If you contact us with a general enquiry, we may interact with you anonymously or through the use of pseudonyms. However, you are required to provide true and accurate details when requesting the supply of goods or provision of services. You agree you will provide accurate information if we require it.
We endeavour to only hold Personal Information that is accurate, complete and up-to-date. You have the right to make a request to access Personal Information which we hold about you and to request corrections of any errors in that data. To make an access or correction request, contact us using the contact details provided at the end of this Policy.
If you have an account with us, you can access some of the Personal Information that we collect about you. By logging into your account, you can update or correct certain information.
In order to protect your Personal Information, when you contact us, we may require identification from you before releasing the requested information or making the correction.
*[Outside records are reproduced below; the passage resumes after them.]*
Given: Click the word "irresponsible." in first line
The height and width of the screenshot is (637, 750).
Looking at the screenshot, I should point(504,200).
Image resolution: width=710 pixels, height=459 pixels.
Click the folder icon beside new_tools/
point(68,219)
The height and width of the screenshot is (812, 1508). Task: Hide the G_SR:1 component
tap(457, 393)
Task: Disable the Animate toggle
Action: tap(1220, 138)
We do not, and do not permit another party to, train any Artificial Intelligence (AI) in any way on data and information provided to us directly or through your account without your prior written consent. For purposes of this Privacy Policy, “AI” means any system, platform or tool that is designed to operate with a level of autonomy (i.e. without express programming), taking inputs and using algorithmic, mathematical or modelling techniques (such as machine learning) to generate output. For the avoidance of doubt, the terms “Artificial Intelligence” and “AI” exclude software or tools that incidentally incorporate AI-related features as ancillary or non-primary functionality (e.g., automated recommendations within general-purpose software such as Microsoft Word or similar programs).
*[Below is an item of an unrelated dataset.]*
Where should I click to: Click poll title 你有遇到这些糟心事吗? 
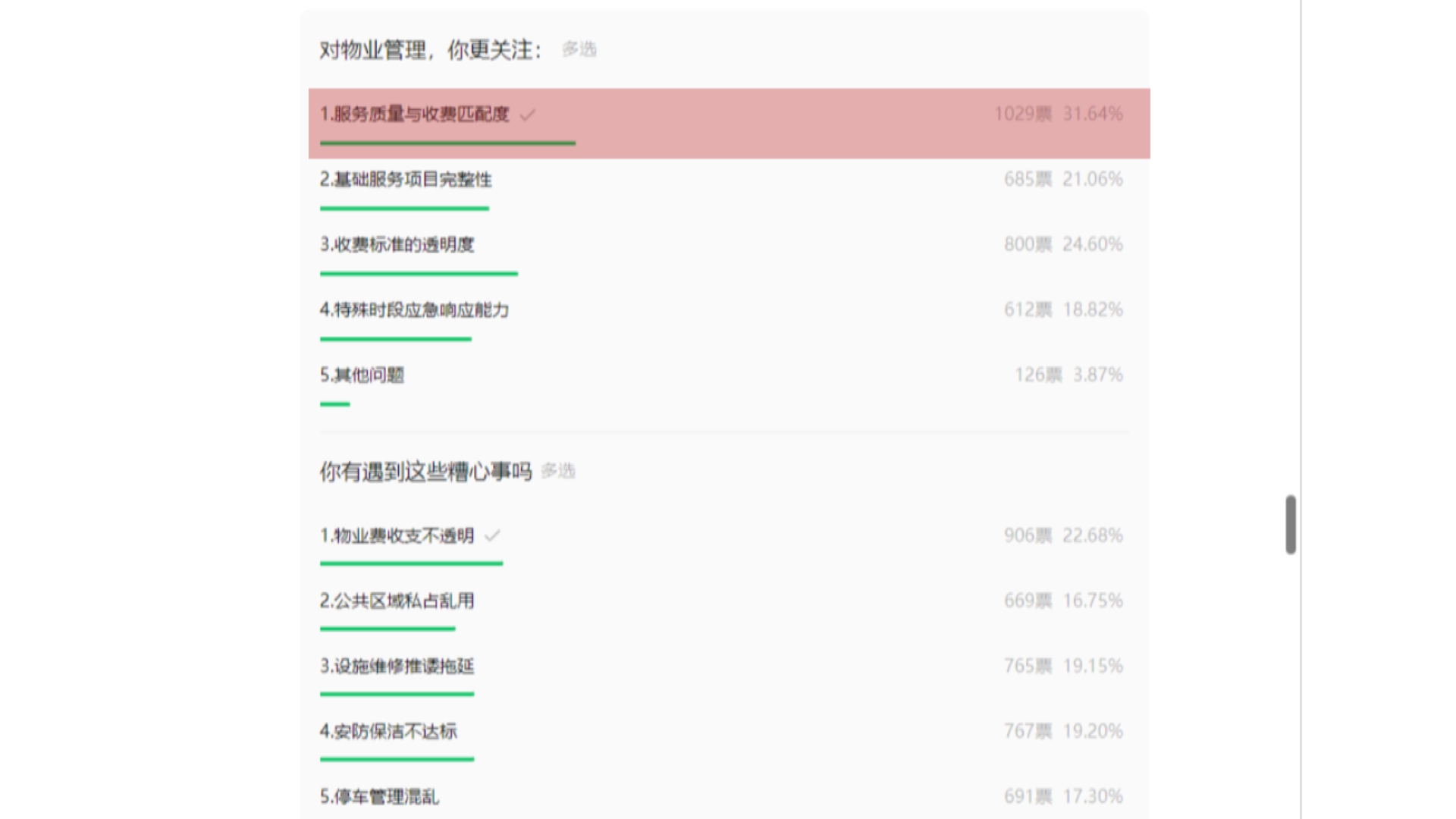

For the purposes of the GDPR, we are a “data controller” of Personal Information. If you’re a citizen or resident of the European Economic Area, the following rights apply to you.
You are entitled to ask us to port your Personal Information (i.e. to transfer in a structured, commonly used and machine-readable format, to you), to erase it, or restrict its processing. You also have rights to object to some processing and where we have asked for your consent to process your data, to withdraw this consent.
These rights are limited in some situations – for example, where we can demonstrate that we have a legal requirement to process your Personal Information. In some instances, this means that we may retain some data even if you withdraw your consent.
Where we require your Personal Information to comply with legal or contractual obligations, then provision of such data is mandatory and if you do not provide it then we will not be able to manage our contractual relationship with you, or to meet obligations placed on us. In those cases, you must provide us with your Personal Information, otherwise the provision of requested Personal Information is optional.
If you have unresolved concerns, you also have the right to complain to data protection authorities. The relevant data protection authority will be the data protection authority in the country:
Your privacy is important to us. If you have any complaints, concerns or questions about our handling of your Personal Information, we ask that you first contact our privacy officer whose contact details are listed below. We will investigate your complaint and reply to you in writing if you provide us with contact details and request us to do so.
If, after we have conducted our investigations you are still not satisfied, then we ask you to consult with the Office of the Australian Information Commissioner:
We will need to change this Policy from time to time in order to make sure it stays up to date with the latest legal requirements and any changes to our privacy management practices.
When we do change the Policy, we’ll make sure to notify you about such changes, where required. A copy of the latest version of this Policy will always be available on this page.
This Privacy Policy was last updated on 30 November 2025.